Open an account in the same bank and have the money transferred internally.


----------



## AltaRed (Jun 8, 2009)

sags said:


> Open an account in the same bank and have the money transferred internally.


Doesn't work internationally and internal transfers, as I understand it, do not necessarily work with different names on accounts. As Electic12 mentioned, I've heard and been told multiple times (including banking professionals) that bank drafts and certified cheques will incur major holds due to the ability for bogus behaviour. Electronic means via wire transfer or some other intermediary is the only sure way to go.


----------



## nobleea (Oct 11, 2013)

I have a property sale closing today. My lawyer asked for a direct deposit form. They'll deposit the money directly in there - much faster than me driving to pick up the cheque and then depositing it (even though both the bank and lawyer are 5 mins away).

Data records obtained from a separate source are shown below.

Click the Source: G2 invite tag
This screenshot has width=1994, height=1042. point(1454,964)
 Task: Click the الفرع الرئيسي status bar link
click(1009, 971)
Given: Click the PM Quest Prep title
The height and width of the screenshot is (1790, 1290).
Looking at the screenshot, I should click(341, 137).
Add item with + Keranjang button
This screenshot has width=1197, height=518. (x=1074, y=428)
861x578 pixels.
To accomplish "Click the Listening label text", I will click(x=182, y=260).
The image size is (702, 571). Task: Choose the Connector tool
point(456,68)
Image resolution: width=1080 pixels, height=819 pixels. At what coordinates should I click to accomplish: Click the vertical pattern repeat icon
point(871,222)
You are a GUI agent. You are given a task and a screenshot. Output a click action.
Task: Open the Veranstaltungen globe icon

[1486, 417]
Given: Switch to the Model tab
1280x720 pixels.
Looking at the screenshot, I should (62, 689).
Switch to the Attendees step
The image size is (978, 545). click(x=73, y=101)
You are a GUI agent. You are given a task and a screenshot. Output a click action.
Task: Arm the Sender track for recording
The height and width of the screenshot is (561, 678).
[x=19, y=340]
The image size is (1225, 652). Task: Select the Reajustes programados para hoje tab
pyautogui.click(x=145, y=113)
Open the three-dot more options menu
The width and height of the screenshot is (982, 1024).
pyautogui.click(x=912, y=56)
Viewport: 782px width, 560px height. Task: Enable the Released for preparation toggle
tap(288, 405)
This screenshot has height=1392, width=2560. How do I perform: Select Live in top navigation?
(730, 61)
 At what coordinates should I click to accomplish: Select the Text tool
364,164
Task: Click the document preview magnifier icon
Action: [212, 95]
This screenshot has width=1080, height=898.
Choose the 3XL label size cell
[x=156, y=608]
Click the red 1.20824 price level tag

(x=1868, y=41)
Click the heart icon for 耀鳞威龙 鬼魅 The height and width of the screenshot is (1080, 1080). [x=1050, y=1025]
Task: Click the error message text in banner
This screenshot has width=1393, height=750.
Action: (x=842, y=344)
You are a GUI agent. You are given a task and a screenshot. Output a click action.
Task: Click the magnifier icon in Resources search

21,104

Is this not an option for estates?


----------



## humble_pie (Jun 7, 2009)

the executor of her late father's will was a lawyer? it was the lawyer who was stupid enough to casually throw a bearer/cashable bank draft for nearly a million dollars into the general UPS parcel stream for delivery to the estate beneficiary?

for 8 months after UPS lost the envelope, this lawyer-executor did nothing, while his client stood on her head to get the bank to cancel or replace the lost bank draft?

in the end the client had to go to the media to put pressure on the bank? still the lawyer did nothing?


what a disgraceful professional
executor fees on an estate this size (at least $2.5 million) are very high
it's a shame this lawyer will be allowed to (mis)handle other estates

.


----------



## fatcat (Nov 11, 2009)

m3s said:


> North America is archaic compared to Europe electronic payments.
> 
> The only reason is greedy banks. *No wonder crypto currency is so popular*


bears repeating ... people that are always asking "what good is bitcoin ?" ... this entire thread is one of the answers


----------



## sags (May 15, 2010)

Except that these people got the money eventually and with bitcoin..........gone is gone.


----------



## nobleea (Oct 11, 2013)

fatcat said:


> bears repeating ... people that are always asking "what good is bitcoin ?" ... this entire thread is one of the answers


That seems like buying a new car because the old one has a chip in the windshield.
There already exist plenty of reasonable, inexpensive, institutional level methods for safely transferring this kind of money. This story is a knock on the operators, not the equipment.


----------



## OhGreatGuru (May 24, 2009)

My initial thought was that this was a foolish thing to do (Mail a bank draft for that amount). But if you read the news story, they were advised by a bank employee to do this, and were told there was no risk. A wire transfer would have ben $45, not much more than the $32 UPS charged for "losing" their bank draft.


----------



## m3s (Apr 3, 2010)

nobleea said:


> That seems like buying a new car because the old one has a chip in the windshield.
> There already exist plenty of reasonable, inexpensive, institutional level methods for safely transferring this kind of money. This story is a knock on the operators, not the equipment.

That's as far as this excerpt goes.